### Problèmes à résoudre
1. D'après le texte sur la loi Sapin II, à quelle date le député Raphaël GAUVAIN a-t-il déposé sa proposition de loi ?
2. Poursuivez, s'il vous plaît, le texte sur la loi Sapin II après sa dernière phrase.

### Extrait du document

• • • • •

Après avoir entendu dans le cadre de la mission d’évaluation de la loi Sapin II, qui a rendu ses conclusions le 7 juillet 2021, un grand nombre d’experts de la compliance, le député Raphaël GAUVAIN a déposé le 19 octobre 2021 une proposition de loi visant à améliorer le dispositif mis en place par la loi Sapin II.
La proposition s’articule autour de trois grands axes à savoir la lutte contre la corruption et les autres atteintes à la probité, la justice négociée et le registre des représentants d’intérêts.
La nouvelle répartition des compétences
Dès l’entrée en vigueur de la loi Sapin II, l’AFA s’est imposée comme l’unique acteur en matière de conseil, de contrôle et de sanction du dispositif de prévention de la corruption au sein des entités publiques et privées. L’HATVP est quant à elle chargée de promouvoir la probité et l’exemplarité des responsables publics. Elle est notamment en charge du contrôle du répertoire des représentants d’intérêts qui comprend les lobbyistes et toutes les personnes physiques ou morales susceptibles d’influencer les représentants du secteur public.

• • • • •

### Données recueillies
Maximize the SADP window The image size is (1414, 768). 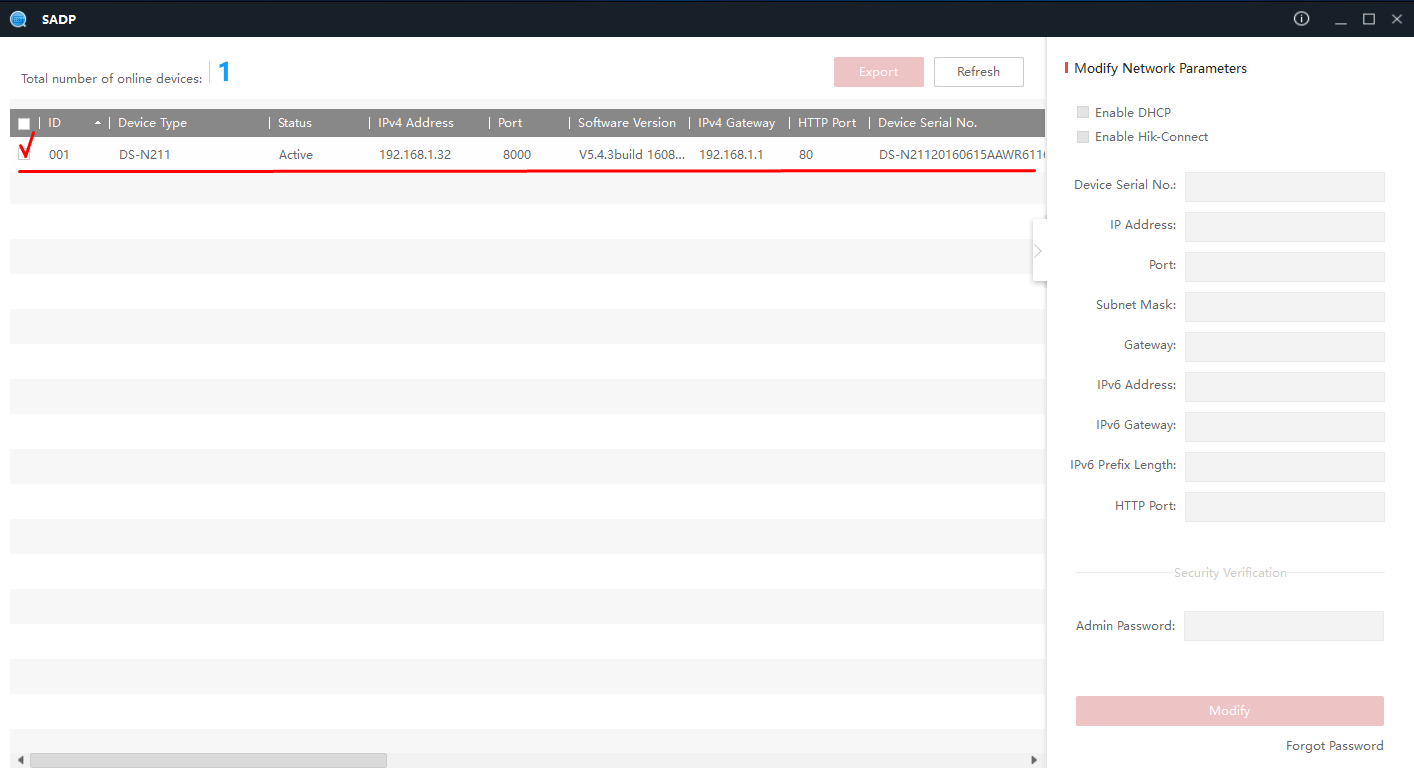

• • • • •

### Réponses de l'exercice
1. Le 19 octobre 2021.

2.
Il avait été évoqué une éventuelle fusion de l’AFA et de l’HATVP ou la possibilité pour l’Agence Française Anticorruption (AFA) de transférer l’intégralité de ses compétences de contrôle et de sanction à la Haute Autorité pour la Transparence de la Vie Publique (HATVP), ne lui laissant qu’un rôle de conseil et d’appui. L’objectif est de faire de l’HATVP une autorité administrative indépendante compétente en matière de probité.
La proposition de loi confie en réalité à l’AFA une mission de coordination administrative et de programmation stratégique et lui permet de conserver ses pouvoirs de contrôle et de sanction concernant les acteurs économiques, des missions de monitoring et de contrôle de la loi de blocage.
En revanche, les pouvoirs de contrôle et de sanction des acteurs publics reviennent à la HATVP.
A ce titre, une commission des sanctions, inspirée de celle de l’AFA, est créée au sein de la HATVP et cette autorité élaborera des recommandations destinées aux acteurs publics (Article 1).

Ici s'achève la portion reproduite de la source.